Our age offers us two views of competition.
We can choose to accept the war of all against all, in which no man survives but the most unforgiving. Or, we can choose the anti competitive view in which no man can be allowed to fall, nor succeed too greatly.
The former suggests a cold, evolutionary logic toward our fellow men. Each is a tool that might hinder or increase our success. Accordingly, no relationship is real beyond its value. No rivalry exists beyond its threat to resources. There is no honour, only life and death.
The latter view seems to drown us in a warming blanket. Competition is neutered so as to become a toy game to play at. As a result, the fruits of virulent competition are killed. Work that results in total success is pointless, and the motivation to preserve one's life is needless.
But we all feel a sort of admiration for elements of each. The powerful hero, relentlessly conquering his foes unapologetically winning. The man who picks up his fellow man in battle, even when he is at his weakest. These archetypes ring true on both accounts.
They ring true for a reason. Our instincts do not point us toward a transactional world of competition, nor do they point us toward a soft and cushioned realm of ease.

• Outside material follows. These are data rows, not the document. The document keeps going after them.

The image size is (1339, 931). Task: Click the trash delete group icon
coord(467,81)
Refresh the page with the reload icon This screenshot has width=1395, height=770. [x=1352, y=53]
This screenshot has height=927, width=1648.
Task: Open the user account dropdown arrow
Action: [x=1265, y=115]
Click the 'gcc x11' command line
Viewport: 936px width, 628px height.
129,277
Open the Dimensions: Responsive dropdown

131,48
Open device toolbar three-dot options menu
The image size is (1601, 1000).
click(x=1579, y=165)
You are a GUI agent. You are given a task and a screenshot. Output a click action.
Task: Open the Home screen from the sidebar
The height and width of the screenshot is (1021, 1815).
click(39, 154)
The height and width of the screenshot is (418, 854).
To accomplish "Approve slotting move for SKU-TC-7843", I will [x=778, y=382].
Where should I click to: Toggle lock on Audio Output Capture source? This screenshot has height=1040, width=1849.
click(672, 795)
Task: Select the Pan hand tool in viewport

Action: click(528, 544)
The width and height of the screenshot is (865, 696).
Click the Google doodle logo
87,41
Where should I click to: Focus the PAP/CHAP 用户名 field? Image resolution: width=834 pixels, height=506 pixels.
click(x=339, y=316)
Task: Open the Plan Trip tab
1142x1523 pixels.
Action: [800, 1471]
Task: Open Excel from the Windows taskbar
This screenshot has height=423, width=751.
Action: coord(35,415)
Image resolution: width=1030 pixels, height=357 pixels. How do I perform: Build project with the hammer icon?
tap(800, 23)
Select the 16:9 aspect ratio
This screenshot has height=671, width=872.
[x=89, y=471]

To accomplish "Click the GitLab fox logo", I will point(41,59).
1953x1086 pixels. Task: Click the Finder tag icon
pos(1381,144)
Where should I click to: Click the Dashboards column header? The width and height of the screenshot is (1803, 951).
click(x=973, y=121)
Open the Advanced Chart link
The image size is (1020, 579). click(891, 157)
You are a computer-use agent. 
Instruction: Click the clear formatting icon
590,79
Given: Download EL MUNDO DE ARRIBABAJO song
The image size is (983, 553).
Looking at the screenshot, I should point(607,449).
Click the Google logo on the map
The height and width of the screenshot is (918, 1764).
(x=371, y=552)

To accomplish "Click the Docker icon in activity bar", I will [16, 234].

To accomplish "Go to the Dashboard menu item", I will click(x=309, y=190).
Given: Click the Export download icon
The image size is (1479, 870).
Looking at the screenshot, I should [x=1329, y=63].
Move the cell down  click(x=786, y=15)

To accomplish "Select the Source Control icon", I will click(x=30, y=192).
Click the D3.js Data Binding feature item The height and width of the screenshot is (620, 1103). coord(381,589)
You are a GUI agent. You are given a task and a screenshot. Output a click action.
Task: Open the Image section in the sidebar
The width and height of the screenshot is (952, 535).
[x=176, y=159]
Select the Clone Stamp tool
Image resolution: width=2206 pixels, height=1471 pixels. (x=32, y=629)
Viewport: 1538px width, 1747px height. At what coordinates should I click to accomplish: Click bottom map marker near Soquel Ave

Rather, they point toward strength. Strength does not see a fellow man as an enemy to be defeated. This is insecurity, borne of a desire to translate honour into a cash value. But nor does strength adore weakness. It knows when a man must fall to pick himself up, and when he can be given a hand.
Competition is a beautiful and essential thing in our soul. Not just competition in a fun environment, so too competition of a vital kind. But competition is not a measurement of resources. It is a battle to become the most good, strong, reliable, and to be wholly sincere in their pursuit.
Men who refuse to compete will wither. They will watch the world pass them by without a second glance. And when there is no strength there is no helping hand. But these values are never too far from our grasp. We must merely reach out and take them.